= Nikolay Rainov =

Nikolai Rainov (Николай Райнов) (1889–1954) was a Bulgarian writer, poet, artist and scholar. He was one of the most remarkable East European modernists.

Nikolai Rainov was born on January 1, 1889, in Kesarevo, Veliko Tarnovo Province, Bulgaria.

In 1908 Rainov graduated from Sofia Theological Seminary. He was offered a scholarship from the Bulgarian Orthodox Church to continue his studies in Theology in Russia or to study Philosophy in Germany. However, the offer was under the condition Rainov get ordained, which he refused. In 1911 he enrolled into Sofia University to study Philosophy.
After serving as war correspondent during World War I in 1919 he graduated from the National Academy of Art in Sofia.

In 1919 Rainov started an extensive journey to the East. In particular, he visited Syria, Egypt, Palestine, Asia Minor and, according to some sources, India.

In 1922-1927 Rainov was Senior Librarian in Ivan Vazov National Library in Plovdiv.

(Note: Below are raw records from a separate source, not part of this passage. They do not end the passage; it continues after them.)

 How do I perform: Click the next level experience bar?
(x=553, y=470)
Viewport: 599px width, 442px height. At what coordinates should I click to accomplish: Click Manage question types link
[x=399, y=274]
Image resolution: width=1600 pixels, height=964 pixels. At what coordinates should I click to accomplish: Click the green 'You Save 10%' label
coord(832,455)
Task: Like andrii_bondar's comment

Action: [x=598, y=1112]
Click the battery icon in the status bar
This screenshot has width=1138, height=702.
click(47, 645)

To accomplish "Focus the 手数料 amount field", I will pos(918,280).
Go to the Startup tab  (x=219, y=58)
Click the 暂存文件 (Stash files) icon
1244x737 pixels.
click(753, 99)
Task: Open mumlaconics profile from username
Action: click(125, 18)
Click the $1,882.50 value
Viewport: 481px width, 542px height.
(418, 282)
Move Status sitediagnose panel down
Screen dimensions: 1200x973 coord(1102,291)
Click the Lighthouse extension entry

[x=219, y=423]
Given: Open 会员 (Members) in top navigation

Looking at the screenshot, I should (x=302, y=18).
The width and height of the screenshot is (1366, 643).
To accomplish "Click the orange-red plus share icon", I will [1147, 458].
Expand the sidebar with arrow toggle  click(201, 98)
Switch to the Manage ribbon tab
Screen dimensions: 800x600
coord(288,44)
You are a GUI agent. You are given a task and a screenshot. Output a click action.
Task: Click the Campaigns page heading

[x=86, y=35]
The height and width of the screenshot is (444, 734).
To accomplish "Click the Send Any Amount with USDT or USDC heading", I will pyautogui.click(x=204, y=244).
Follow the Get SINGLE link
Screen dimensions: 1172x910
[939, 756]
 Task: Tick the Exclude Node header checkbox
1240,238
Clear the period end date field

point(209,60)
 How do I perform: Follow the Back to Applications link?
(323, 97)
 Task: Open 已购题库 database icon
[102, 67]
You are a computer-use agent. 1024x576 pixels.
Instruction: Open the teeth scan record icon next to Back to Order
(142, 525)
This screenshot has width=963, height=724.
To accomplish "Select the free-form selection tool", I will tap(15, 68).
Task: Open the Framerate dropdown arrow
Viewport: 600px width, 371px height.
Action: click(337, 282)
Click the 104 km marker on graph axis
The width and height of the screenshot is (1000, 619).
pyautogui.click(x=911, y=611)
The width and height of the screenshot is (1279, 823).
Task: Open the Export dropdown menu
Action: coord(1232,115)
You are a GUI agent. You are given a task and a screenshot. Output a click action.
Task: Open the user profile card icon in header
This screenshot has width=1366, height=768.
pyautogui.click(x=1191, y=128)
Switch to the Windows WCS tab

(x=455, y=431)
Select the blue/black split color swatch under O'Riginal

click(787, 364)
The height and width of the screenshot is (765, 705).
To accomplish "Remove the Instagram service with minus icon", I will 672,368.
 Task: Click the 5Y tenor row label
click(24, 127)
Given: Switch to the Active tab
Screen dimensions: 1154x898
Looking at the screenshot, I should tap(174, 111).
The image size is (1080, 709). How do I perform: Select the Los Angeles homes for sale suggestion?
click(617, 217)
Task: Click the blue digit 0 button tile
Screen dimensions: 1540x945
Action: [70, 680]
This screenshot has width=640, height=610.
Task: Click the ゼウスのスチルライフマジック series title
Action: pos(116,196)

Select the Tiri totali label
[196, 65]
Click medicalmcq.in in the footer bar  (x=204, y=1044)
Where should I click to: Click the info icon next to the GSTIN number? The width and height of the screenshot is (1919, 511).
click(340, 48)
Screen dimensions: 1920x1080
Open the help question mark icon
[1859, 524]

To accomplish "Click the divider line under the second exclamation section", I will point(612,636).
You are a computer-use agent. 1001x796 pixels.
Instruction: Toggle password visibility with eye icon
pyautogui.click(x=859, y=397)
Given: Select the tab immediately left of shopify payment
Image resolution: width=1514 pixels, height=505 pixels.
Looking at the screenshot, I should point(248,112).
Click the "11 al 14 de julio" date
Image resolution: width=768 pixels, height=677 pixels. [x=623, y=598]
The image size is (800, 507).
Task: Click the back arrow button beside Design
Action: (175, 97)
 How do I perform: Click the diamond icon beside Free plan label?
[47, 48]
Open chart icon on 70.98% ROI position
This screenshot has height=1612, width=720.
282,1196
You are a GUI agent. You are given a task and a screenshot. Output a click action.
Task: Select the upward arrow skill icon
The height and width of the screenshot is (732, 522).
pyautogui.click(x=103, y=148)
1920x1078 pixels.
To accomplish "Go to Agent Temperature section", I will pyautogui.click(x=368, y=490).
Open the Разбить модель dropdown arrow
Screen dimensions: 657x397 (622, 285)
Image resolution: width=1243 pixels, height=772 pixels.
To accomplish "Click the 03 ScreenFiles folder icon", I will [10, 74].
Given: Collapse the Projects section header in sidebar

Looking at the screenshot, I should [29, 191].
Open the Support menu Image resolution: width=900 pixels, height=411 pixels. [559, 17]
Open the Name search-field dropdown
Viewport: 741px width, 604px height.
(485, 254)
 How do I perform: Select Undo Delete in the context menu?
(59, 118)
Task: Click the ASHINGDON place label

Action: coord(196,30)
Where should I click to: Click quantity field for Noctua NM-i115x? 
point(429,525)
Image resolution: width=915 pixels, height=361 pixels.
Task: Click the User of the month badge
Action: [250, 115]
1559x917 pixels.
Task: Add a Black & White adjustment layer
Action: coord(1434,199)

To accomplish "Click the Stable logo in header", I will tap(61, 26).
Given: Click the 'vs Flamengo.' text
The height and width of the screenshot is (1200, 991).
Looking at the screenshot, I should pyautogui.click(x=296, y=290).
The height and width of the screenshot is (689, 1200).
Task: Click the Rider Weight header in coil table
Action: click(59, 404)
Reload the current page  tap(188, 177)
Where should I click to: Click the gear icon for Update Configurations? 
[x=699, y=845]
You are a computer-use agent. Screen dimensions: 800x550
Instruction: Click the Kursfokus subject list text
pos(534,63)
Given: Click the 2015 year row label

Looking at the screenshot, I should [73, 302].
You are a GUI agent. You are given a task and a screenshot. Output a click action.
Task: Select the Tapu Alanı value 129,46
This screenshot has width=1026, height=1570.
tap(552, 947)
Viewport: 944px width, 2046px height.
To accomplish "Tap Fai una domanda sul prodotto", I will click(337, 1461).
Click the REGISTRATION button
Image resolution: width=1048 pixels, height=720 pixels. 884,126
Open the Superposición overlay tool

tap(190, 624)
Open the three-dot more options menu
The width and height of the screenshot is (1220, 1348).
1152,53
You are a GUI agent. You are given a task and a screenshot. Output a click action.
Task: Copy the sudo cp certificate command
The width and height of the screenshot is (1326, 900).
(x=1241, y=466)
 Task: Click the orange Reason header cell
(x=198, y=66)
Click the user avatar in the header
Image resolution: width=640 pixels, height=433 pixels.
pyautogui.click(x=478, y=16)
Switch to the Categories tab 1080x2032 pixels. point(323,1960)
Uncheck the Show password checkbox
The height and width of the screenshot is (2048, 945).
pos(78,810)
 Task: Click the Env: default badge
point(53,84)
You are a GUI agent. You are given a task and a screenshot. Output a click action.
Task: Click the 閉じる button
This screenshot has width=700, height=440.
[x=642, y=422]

In the period from 1918, when he began his literary career, and 1928, he published a series of highly praised fragmented, sometimes controversial poetical texts, most notably: Bogomil Legends (Bogomilski Legendi), The Eyes of Arabia (Ochite na Arabia), The Book of Mysteries (Kniga na Zagadkite), Between the Desert and Life (Mejdu Pustiniata i Jivota), The City (Gradat), The Ship of the Immortals (Korabat na bezsmartnite). After 1924-1925 he dedicated himself mostly to folklore and aesthetic writings, including more than 30 volumes of fairy-tales from all over the world, 9 volumes of history of Bulgarian literature and 12 volumes of history of art.